Thanks to the help of the college students, our corps almost always can get two rigs out when needed. We are lucky in this regard and every summer or break (when the students are gone) reminds us how much we depend upon student support. Other local corps are not so lucky and do miss calls or take too long to get out.

So, how long is too long? One night my wife was monitoring the scanner (I was out) and heard a call from outside our district that took too long by anyone’s measure. The alert came for a 20 year-old with a suspected overdose and depressed breathing. The call was acknowledged within a few minutes. Then nothing. For many, many minutes, nothing. Since the call was acknowledged the dispatcher, who has a lot of things to do, is on to other business. More minutes pass without the crew calling “out of service”. Someone from the crew in question then radios control and asks them to re-page for a driver. This is not good. Hard to know if there was no driver on the board and the crew did not notice this at first or if the driver on the board did not show. More time. Crew in question radios control and asks them to send another corps out on “mutual aid” as it is clear they are not getting out.

My wife guessed the above took 15 minutes. Note that the other ambulance needed to be toned out in the same fashion, starting the whole process over again. In addition, since the call is now being handled by someone from outside the district the transit time would be longer.

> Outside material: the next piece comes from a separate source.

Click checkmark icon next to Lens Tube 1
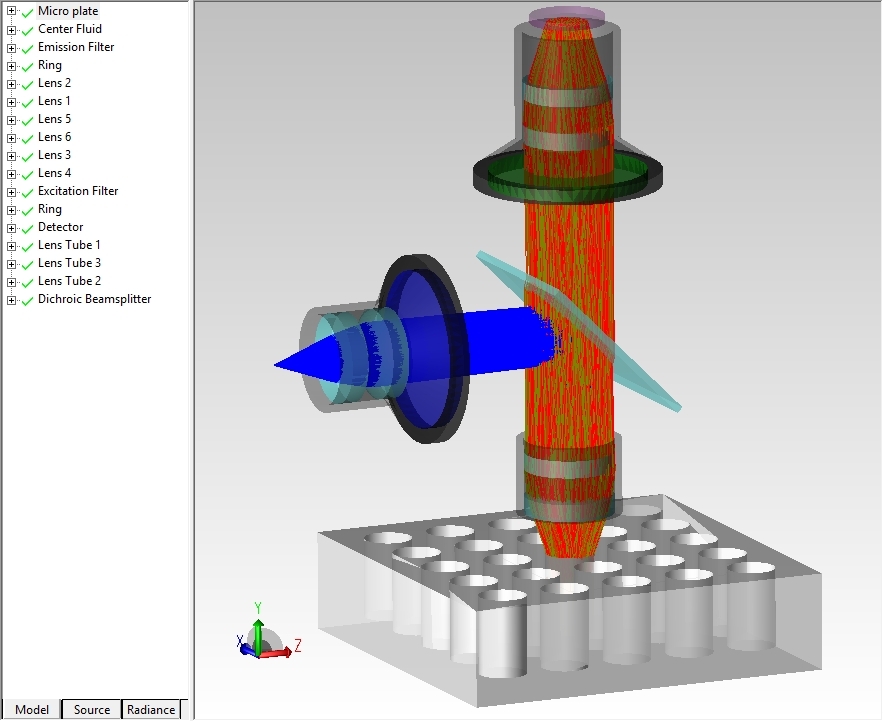The width and height of the screenshot is (883, 721). click(x=27, y=246)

The above is not good and is rare around these parts, but it happens. Is this acceptable? What is the alternative?

The EMT text we are using in my class has a spiel about “equal access” to EMS for the entire U.S. The argument is that all U.S. citizens should have emergency medical service and that where you live or how much money you have shouldn’t influence your care. Of course states implement their EMS and EMS costs money. When considering response time and standard of care we are a long way from equality. Rural EMS is not going to be the same as suburban EMS. In the ideal world your driver, or soon-to-be (I hope!) EMT, would not be a volunteer 38 year-old college professor working 45 to 65 hours a week at his day job with a wife, kids and other distractions. There is no way I’ll EVER be as good a driver or EMT as the pros, if not for any other reason than call volume. My agency handles, at most, 500 calls a year. Many people take “just” one 6 hour shift a week. While this is 6 more hours of community service than many members of society put in each week, it clearly won’t give you a lot of experience driving or providing patient care (on average you’ll get about one call every three weeks if you take one shift a week).

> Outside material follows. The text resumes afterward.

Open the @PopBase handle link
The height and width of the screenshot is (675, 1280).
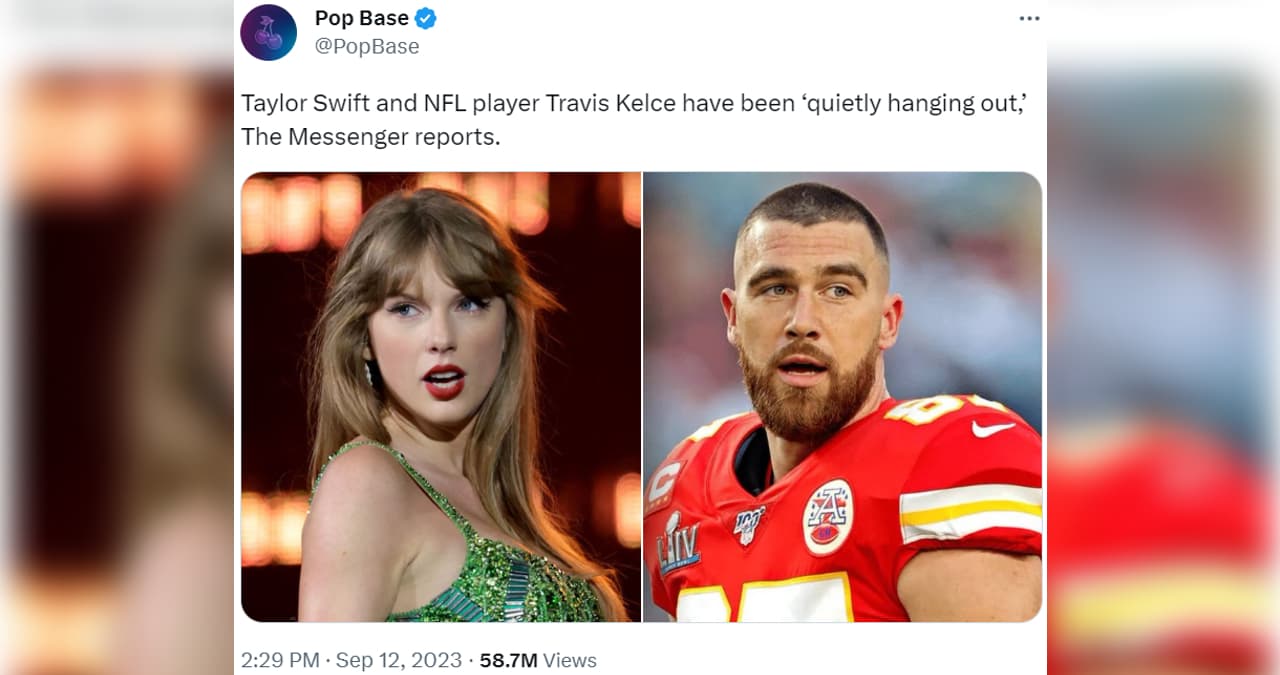(x=369, y=45)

Volunteer systems provide EMS and fire coverage where people will not or cannot pay for it. The alternatives, as far as I can tell, involve trying to make the current system the best it can be, paying higher taxes or having even higher health care costs. The family of that overdose may well wish they had paid a little extra in their taxes or health care premiums over the last 20 years so that they could have had an ALS ambulance at their door in a reasonable amount of time. Their daughter’s life was likely worth it to them. It clearly isn’t worth it to most of us or I would be looking for another way to try and give something back to my community.

As a society we make tradeoffs between costs and benefits. Obviously it would be a mistake for each of us to have our own trauma doc following us around “just in case” (besides, this would result in some sort of infinite recursive function where each doc needs a doc following them around, etc.). Standard of care issues are real tradeoffs with costs and benefits I am not used to thinking about. I do not know the answer. I do know it is like a reverse lottery. You decide NOT to pay and you run the chance of “winning” a delayed BLS response instead of a timely ALS response. Every once in a while the outcome will be radically different in the two systems and those of us in the know will realize these types of outcomes are the result of decisions made based on money. That is a cost society is willing to pay but it has to be hard to swallow if the currency is your child.